In Ezekiel, it speaks into the future messianic era and the Third Temple when Messiah is ruling and reigning on earth and where the soles of God’s feet will be in the Temple once again on the mountain where His name has been placed.
Ezekiel 43:7 (NKJV):
And He said to me, “Son of man, this is the place of My throne and the place of the soles of My feet, where I will dwell in the midst of the children of Israel forever. No more shall the house of Israel defile My holy name, they nor their kings, by their harlotry or with the carcasses of their kings on their high places.
The Sacred Ascent
Three Times a year the Jewish men (representing their families) were commanded by God to travel to Jerusalem for three festivals – Passover, Shavuot (Pentecost) and Sukkot (Feast of Tabernacles). There they ascend to the mountain and by bringing their sacrifices, they were drawing near to Him – where God’s Shekinah resided.
In Proverbs 4:25-27 (NKJV) it says:
Let your eyes look straight ahead,
And your eyelids look right before you.
Ponder the path of your feet,
And let all your ways be established.
Do not turn to the right or the left;
Remove your foot from evil.
I’d like to believe that every time an Israelite ascended the mountain of the Lord, that they pondered and ‘weighed out in their heart’ the path they were choosing, every step they were taking. That they resolved in their heart they were ascending to commune with the God of Israel, to worship at this footstool. To choose with their heart and then their feet His covenant and instructions to be holy and set apart.
This pilgrimage to the temple mount by many Jews is called Aliyah Le’Regal – ‘Ascend with your foot’. But it actuality means ‘Ascend to the foot’ or “to the footstool of God”.
As Psalm 132:7-8 (NKJV) says:
Let us go into His tabernacle;
Let us worship at His footstool.
Arise, O Lord, to Your resGng place,
You and the ark of Your strength.
On What Ground Are Both Your Feet Anchored?
In some of the Haftarah readings, we see a recurring image of the Israelites making Aliyah Le’Regal and offering their sacrifices at the temple, but without the heart.
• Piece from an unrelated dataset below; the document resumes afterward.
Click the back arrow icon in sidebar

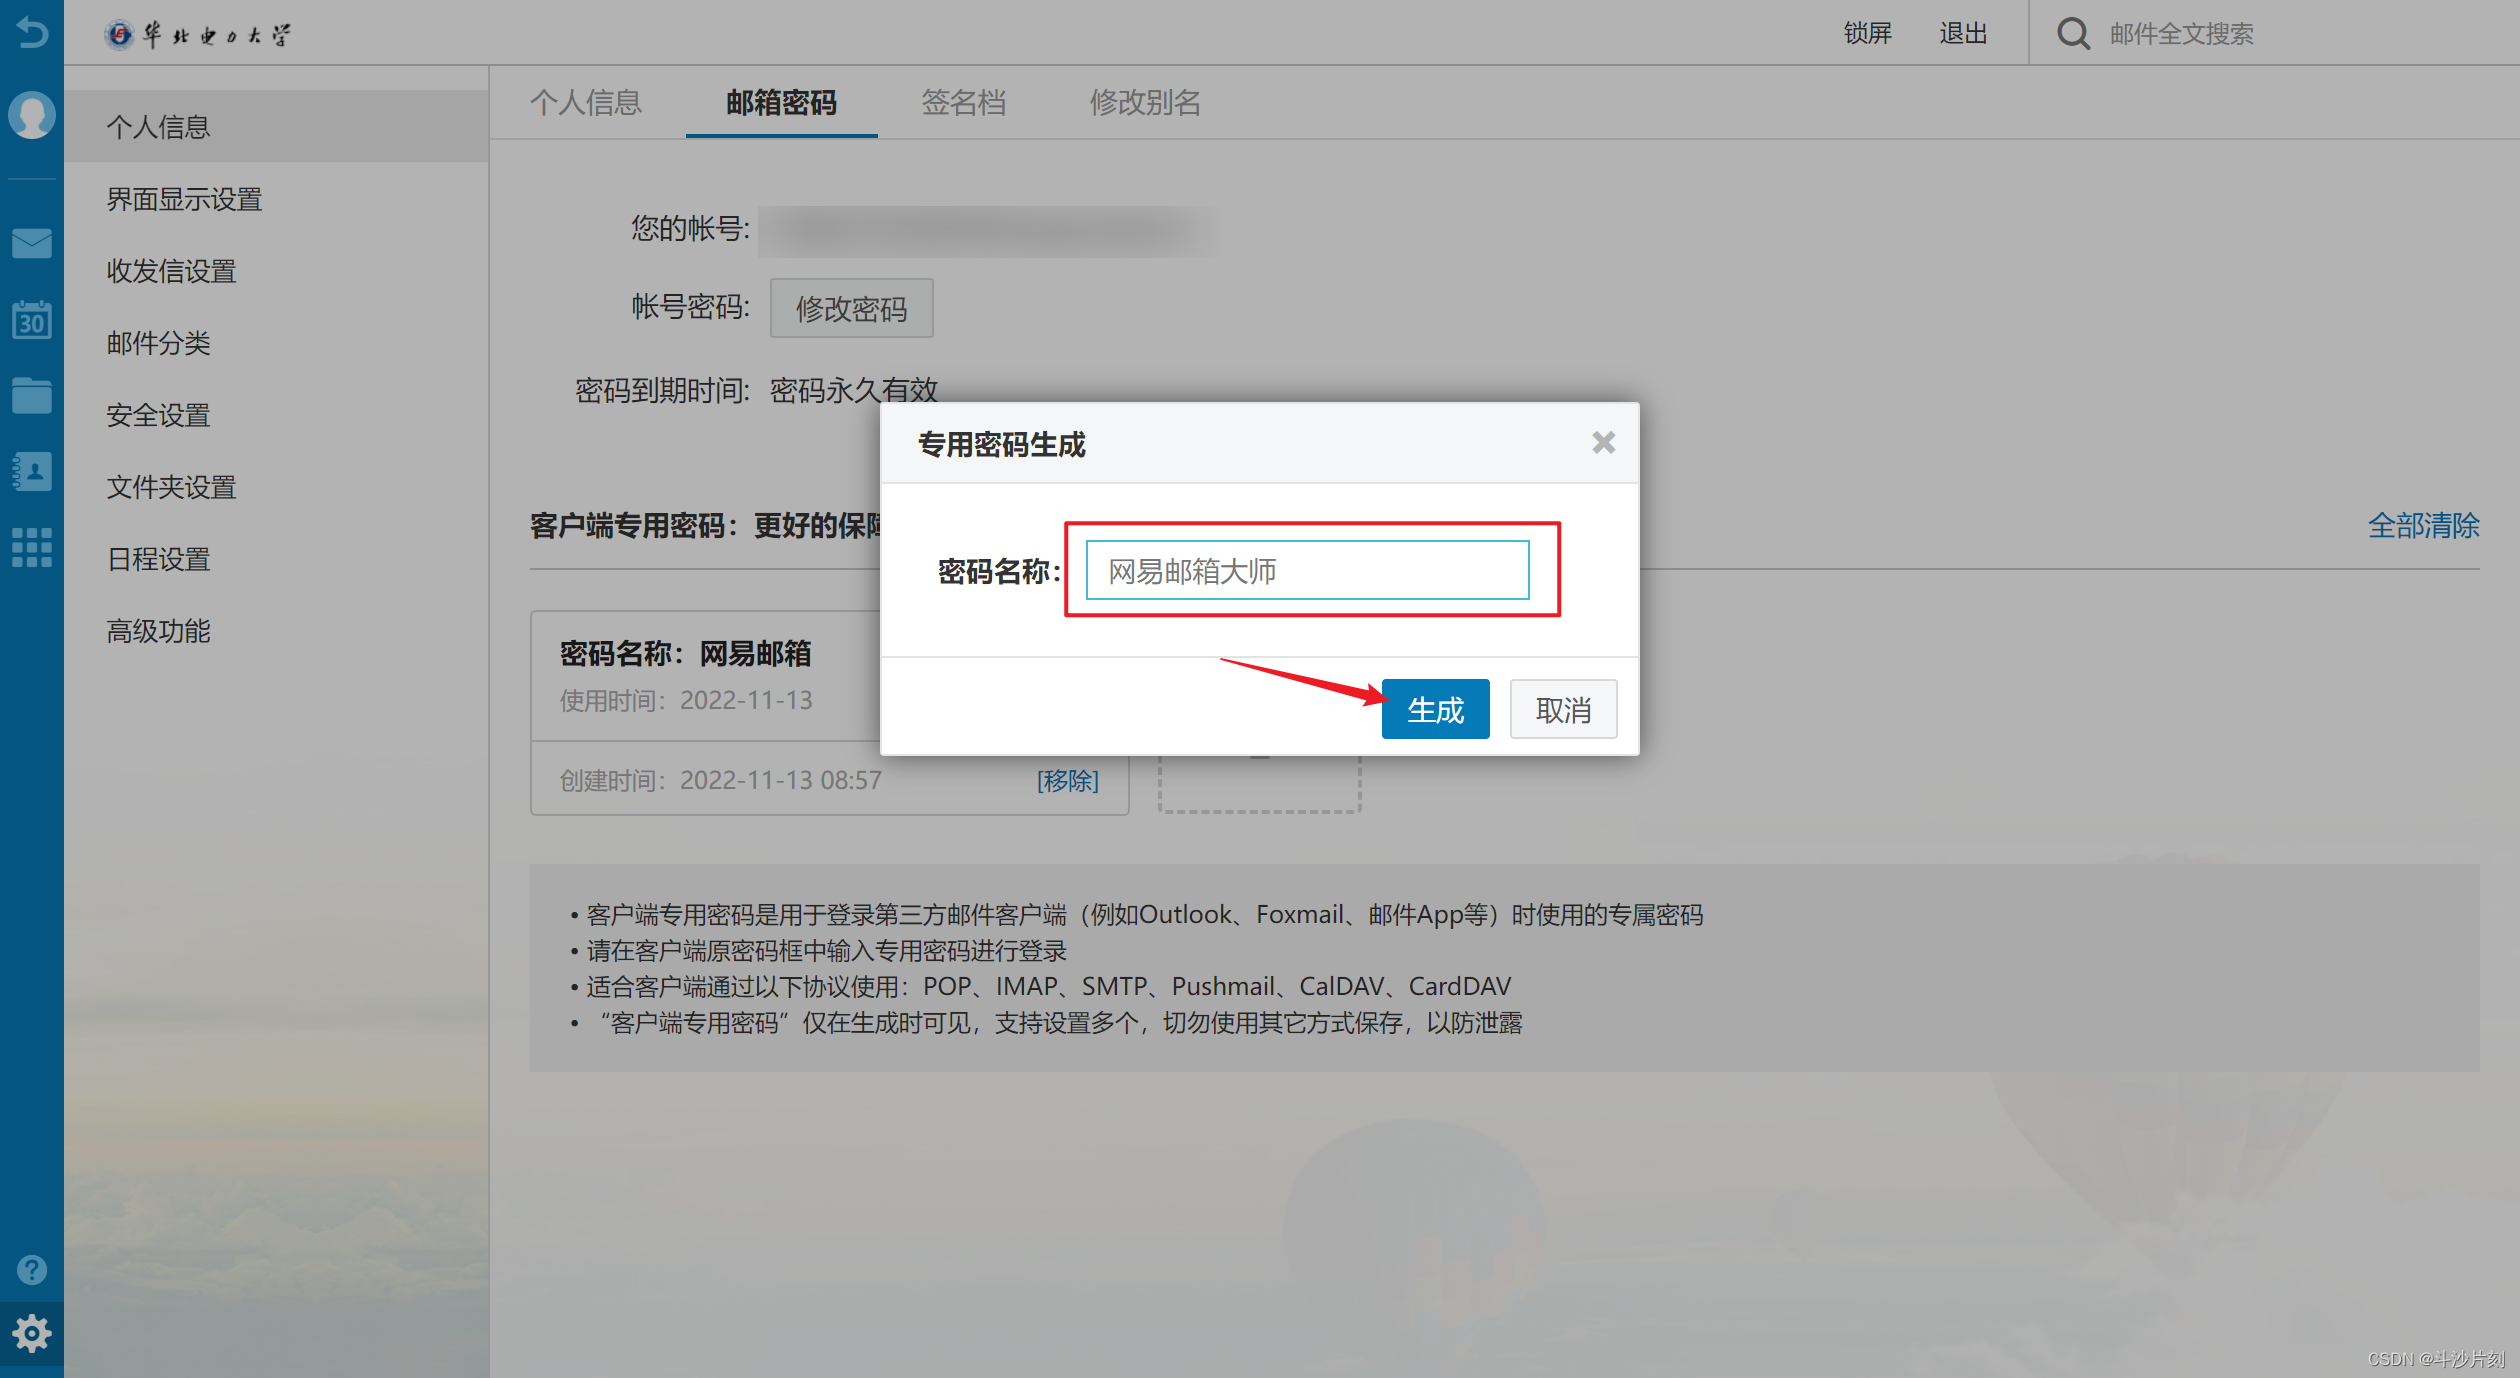pos(33,33)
They thought it was acceptable to have one foot placed with the God of Israel, and the other foot camped with the gods and idols of the surrounding nations. They were double minded.
After ascending the mountain of God, they would descend down the same mountain and find themselves at the bottom of Jerusalem at the Ben Hinnom Valley. Jeremiah talks about this specific place in Jeremiah 32:35 (NKJV):
‘And they built the high places of Baal which are in the Valley of the Son of Hinnom, to cause their sons and their daughters to pass through the fire to Molech, which I did not command them, nor did it come into My mind that they should do this abominaGon, to cause Judah to sin.’
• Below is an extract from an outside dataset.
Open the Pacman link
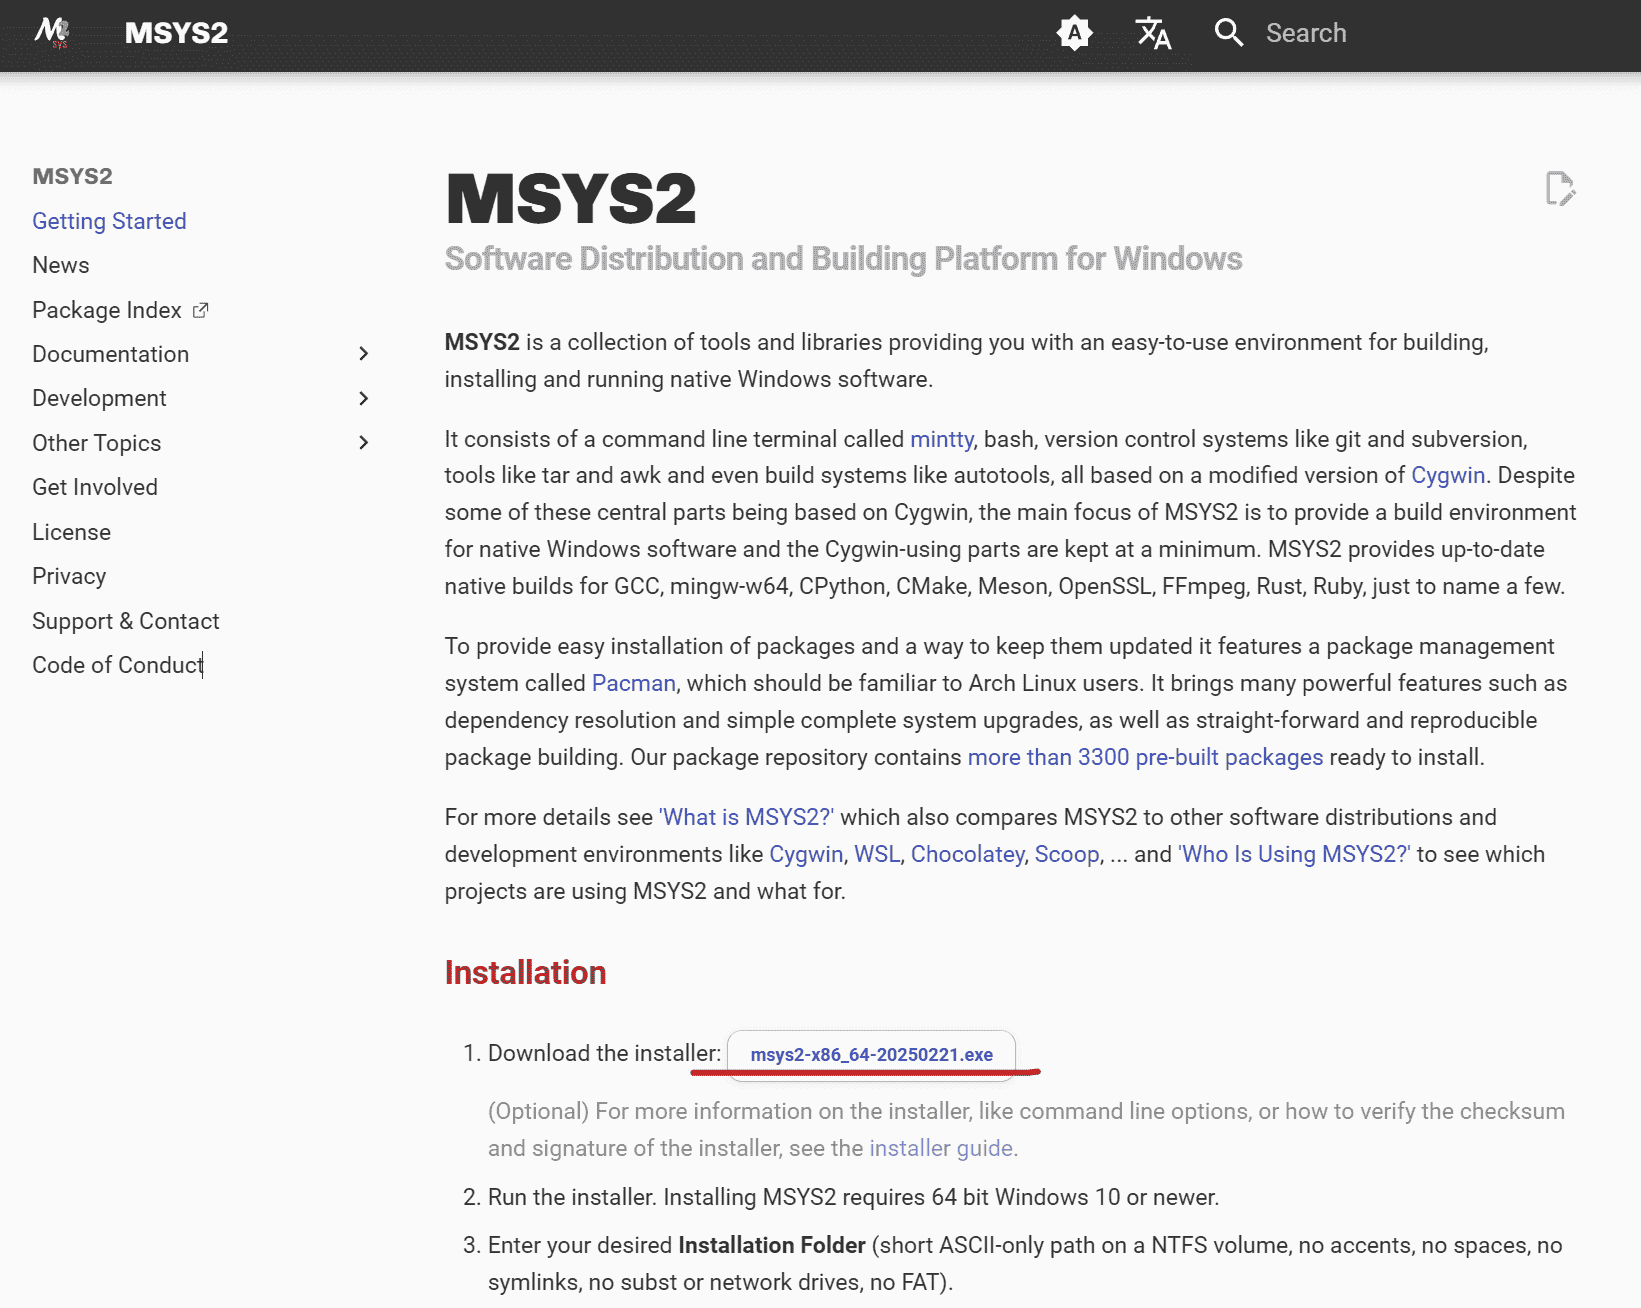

The Hinnom Valley is representative of Gehenna, or what Christians term today as hell, because of the abhorrent, deathly, evil things that happened down there. So, on this preeminent mountain in Jerusalem, we see a visible contrast – ascend to life or descend to death.
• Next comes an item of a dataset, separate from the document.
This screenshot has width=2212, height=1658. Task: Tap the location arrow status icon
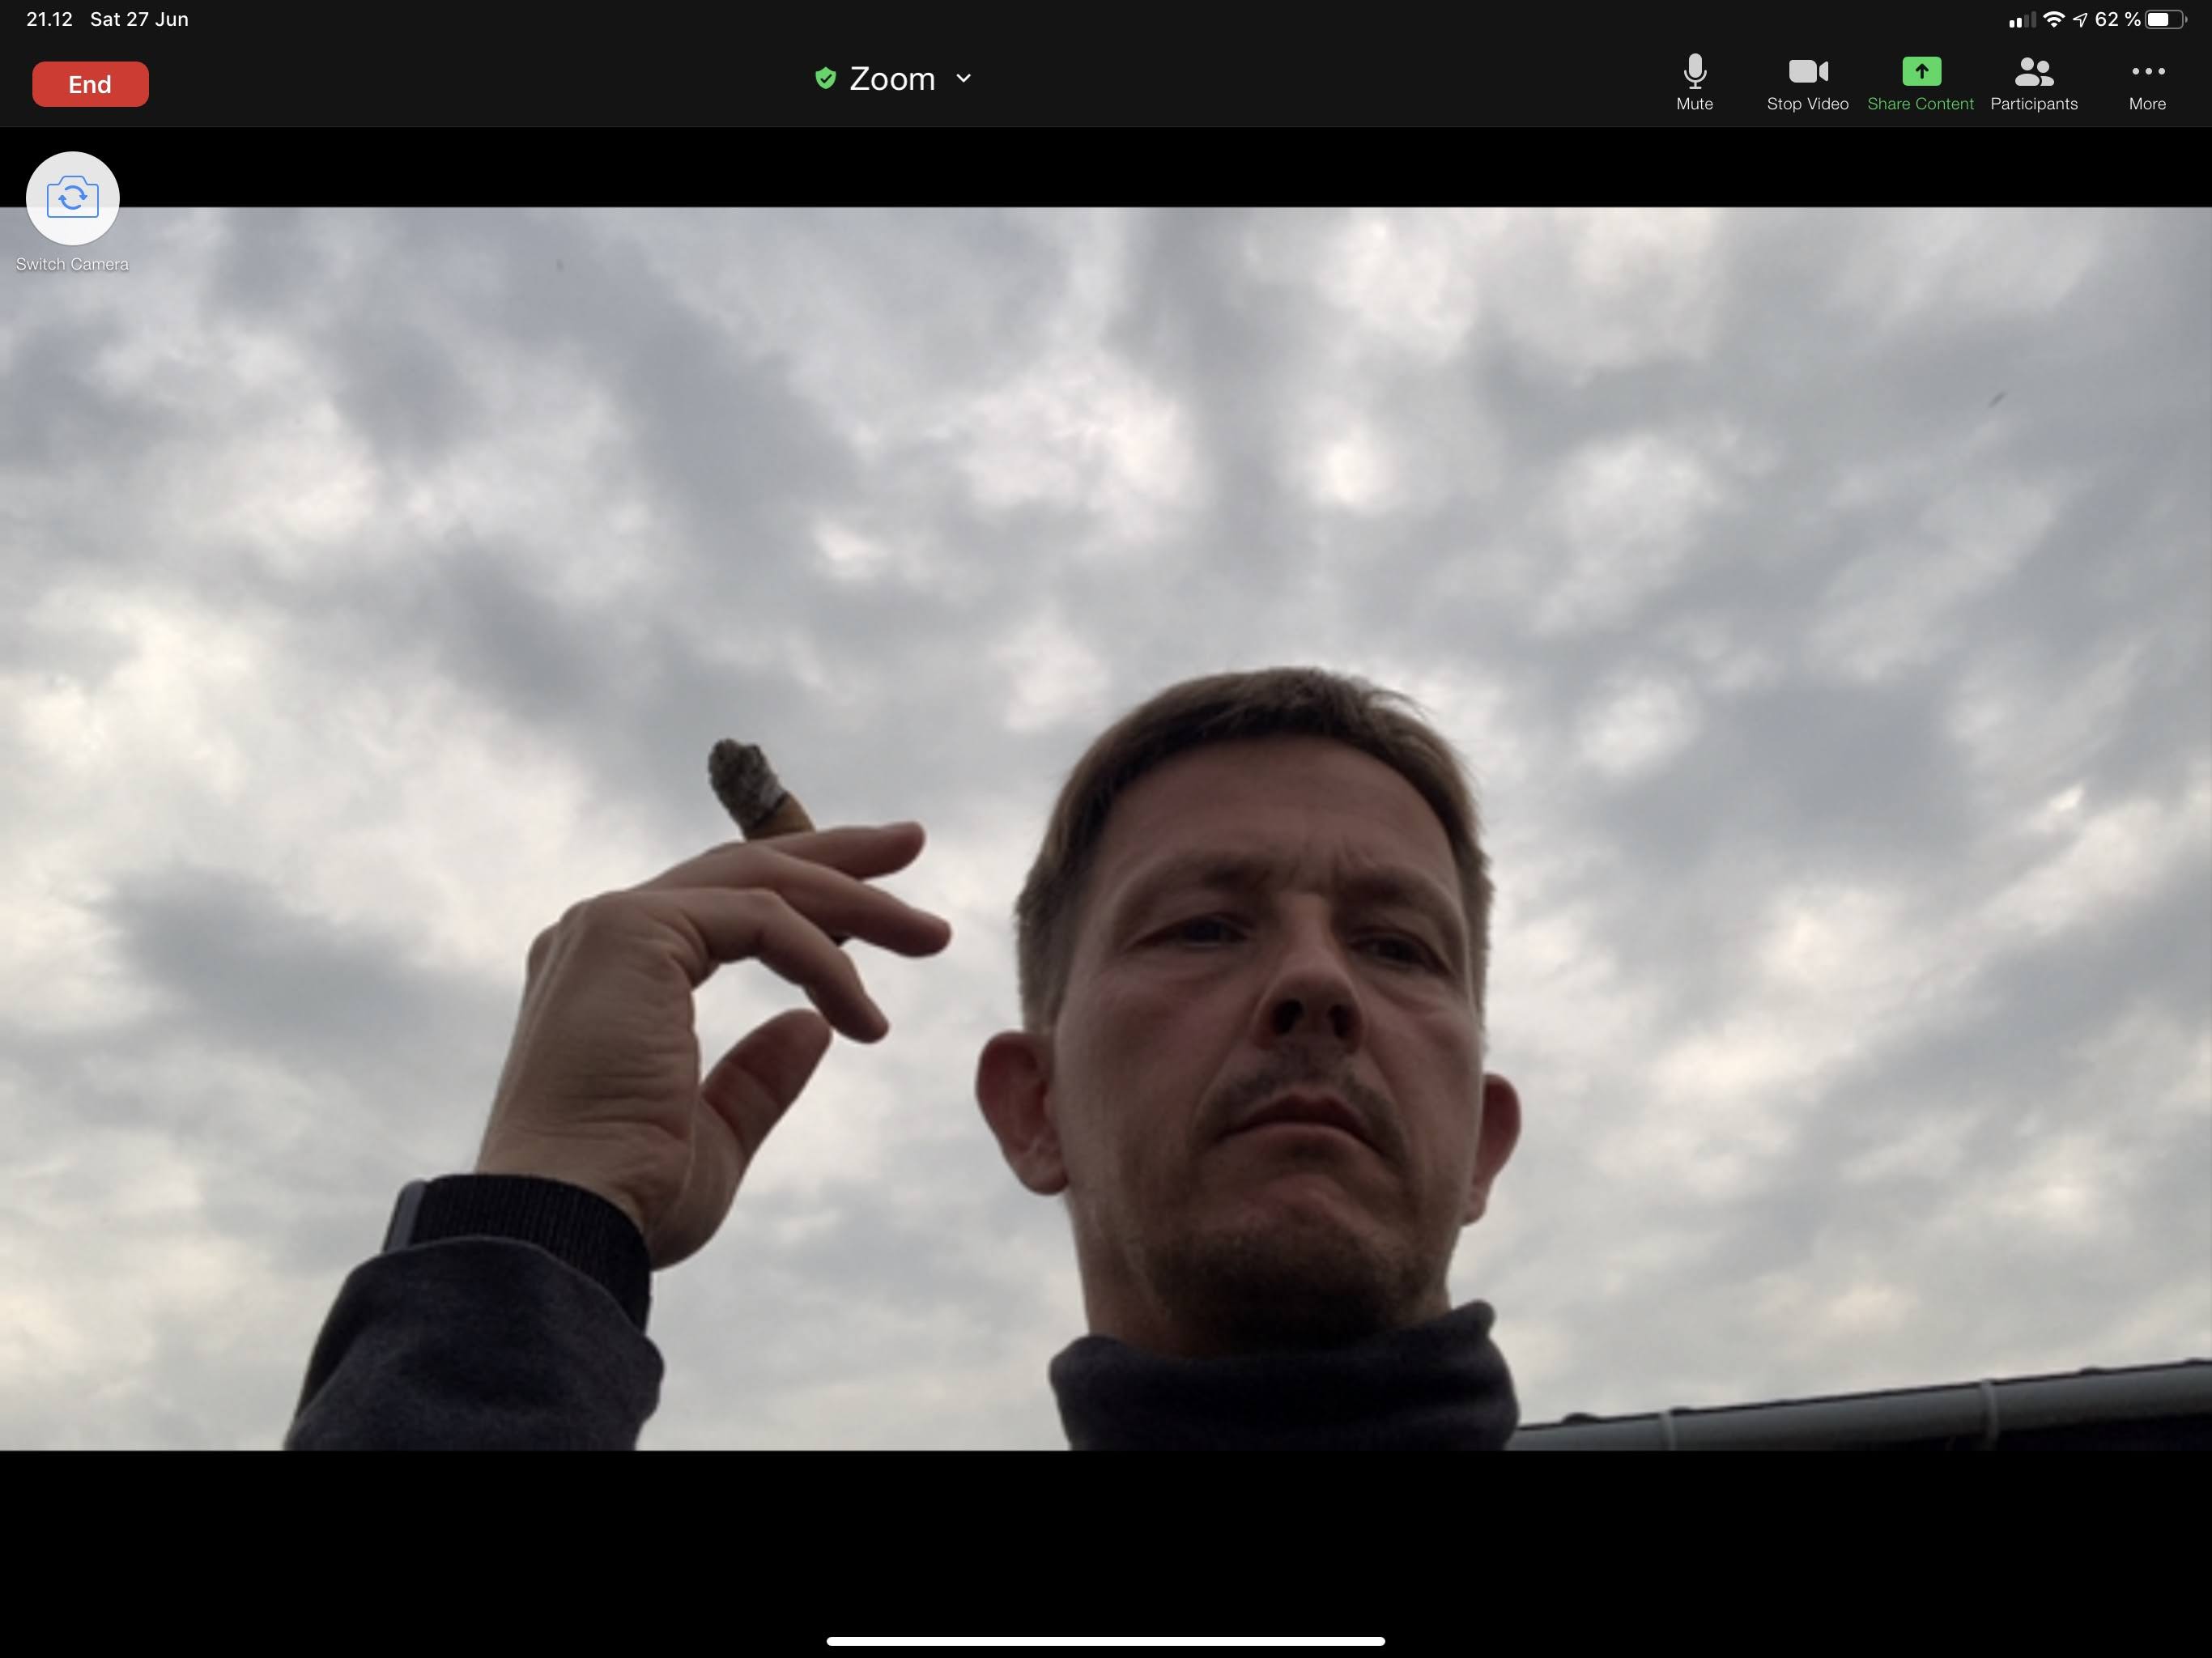click(2080, 19)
In our physical world, oil and water do not mix. Likewise, nor does having one foot placed with the holy God – the giver of life – and one foot in the camp of death.
We may have repented and invited Yeshua into our lives, but are there residual things lurking in our cupboards we still need to deal with? Are we willing to humble ourselves before Him and address these things now? To repent and turn back to Him? To choose to ascend the mountain to eternal life?
There is soon coming a day, when Yeshua will return to rule and reign on earth and the teaching of the Torah will flow from Israel. Where both Jew and Gentile will Aliyah Le’Regal the mountain of the Lord, to keep His New Moons, Sabbaths and Festivals.
Isaiah 66:23 (NKJV):
And it shall come to pass
That from one New Moon to another,
And from one Sabbath to another,
All flesh shall come to worship before Me,” says the LORD.
Micah 4:2 (NKJV):
Many nations shall come and say, “Come, and let us go up to the mountain of the LORD, To the house of the God of Jacob; He will teach us His ways, And we shall walk in His paths.” For out of Zion the law shall go forth, And the word of the LORD from Jerusalem.